Мой желудок падает, и я именно подразумеваю, падает, когда у Дианы расширяются глаза и ее лицо теряет цвет.
Она начинает качать головой, и затем... затем она начинает оглядываться вокруг, словно хочет спрятаться в проклятый цветочный горшок!
— Брук, — шепчет она извиняющимся тоном, как только отступает на шаг назад.
Почему?
Неужели она думает, что я собираюсь ударить ее?
Разве, похоже, что я собираюсь кого-то бить?
Не хочу я ни на кого нападать, я еле стою.
Перед глазами все расплывается, когда я поворачиваюсь и смотрю на спину Реми. В другой конец лобби.
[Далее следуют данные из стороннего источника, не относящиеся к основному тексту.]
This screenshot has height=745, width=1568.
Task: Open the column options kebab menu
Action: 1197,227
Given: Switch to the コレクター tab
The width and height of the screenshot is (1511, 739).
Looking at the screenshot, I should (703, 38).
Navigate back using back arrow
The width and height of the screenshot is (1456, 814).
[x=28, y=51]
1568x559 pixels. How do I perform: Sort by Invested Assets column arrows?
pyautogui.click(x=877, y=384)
Я думаю о его движениях, когда он, как хищник берет меня, когда мы занимаемся любовью. В мыслях я вижу его глаза, то, как он смотрит на меня, когда я кончаю для него. Представляю себе, как он раскинут на кровати отеля, в то время как десятки женщин развлекаются с ним, его голубые глаза, мои голубые глаза, наблюдают, как они тоже кончают с ним.
И затем, затем я думаю, что его глаза могли не быть голубыми. Они могли быть черными. Реми в его самой грубой форме, напряженный и маниакальный, настолько безрассудный, насколько он может быть.
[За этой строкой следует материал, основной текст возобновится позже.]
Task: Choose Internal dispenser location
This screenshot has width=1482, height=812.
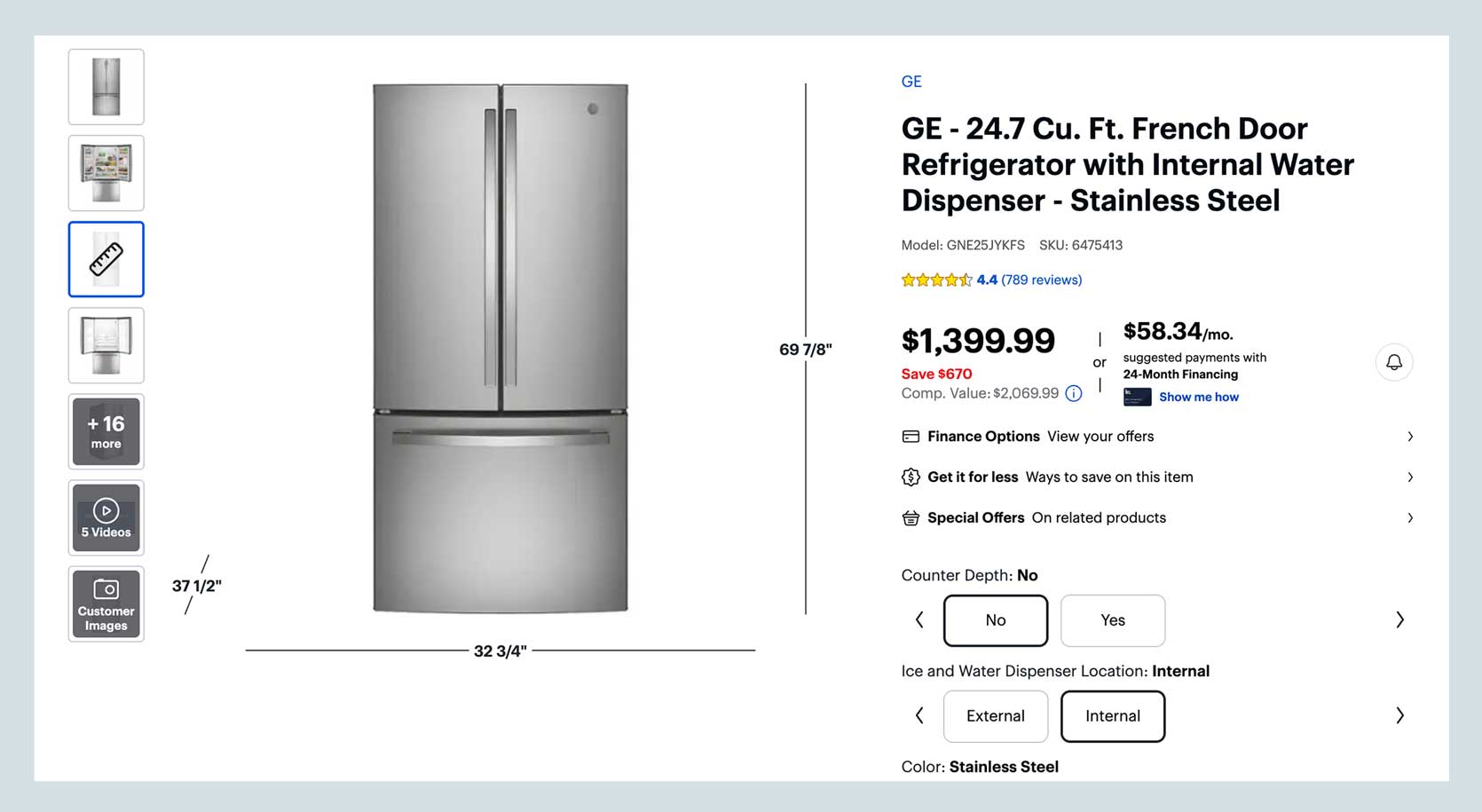Action: coord(1113,716)
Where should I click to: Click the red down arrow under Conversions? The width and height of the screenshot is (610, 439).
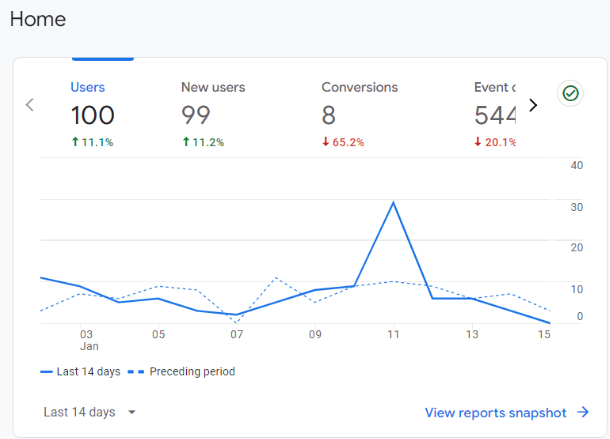[326, 142]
Потому что он не является нормальным. Даже не близок к нормальному. Он не только чертов Ремингтон «Разрывной» Тэйт, он биполярен, и его настроение меняется от одного спектра к другому. Когда он становится маниакальным, он иногда не помнит, что делает. И в месяц, когда я ушла, он был очень, очень маниакальным. Его глаза, черные и таинственные с отчаянием смотрели на меня с больничной койки...
У меня внутри все скручивается, и, кажется, будто легкие застряли в горле, когда я вспоминаю, как он пытался снять респиратор и остановить меня.
Сердце отбивает «борьба или бегство». Я нахожу в лобби Райли. Он занят телефоном, а я очень хорошо помню, как он не так давно приводил кучу блестящих красивых женщин в номер Ремингтона, чтобы развлечь его, когда у него был черный период.
Прежде, чем смогу себя остановить, я пулей несусь к нему с дрожащими кулаками по бокам.
— Сколько шлюх ты привел в кровать Ремингтона, Райли?
— Извини? — он опускает свой телефон в полном недоумении.
— Я спросила, сколько... шлюх... ты привел в его кровать. Он хотя бы осознавал, что делал с ними?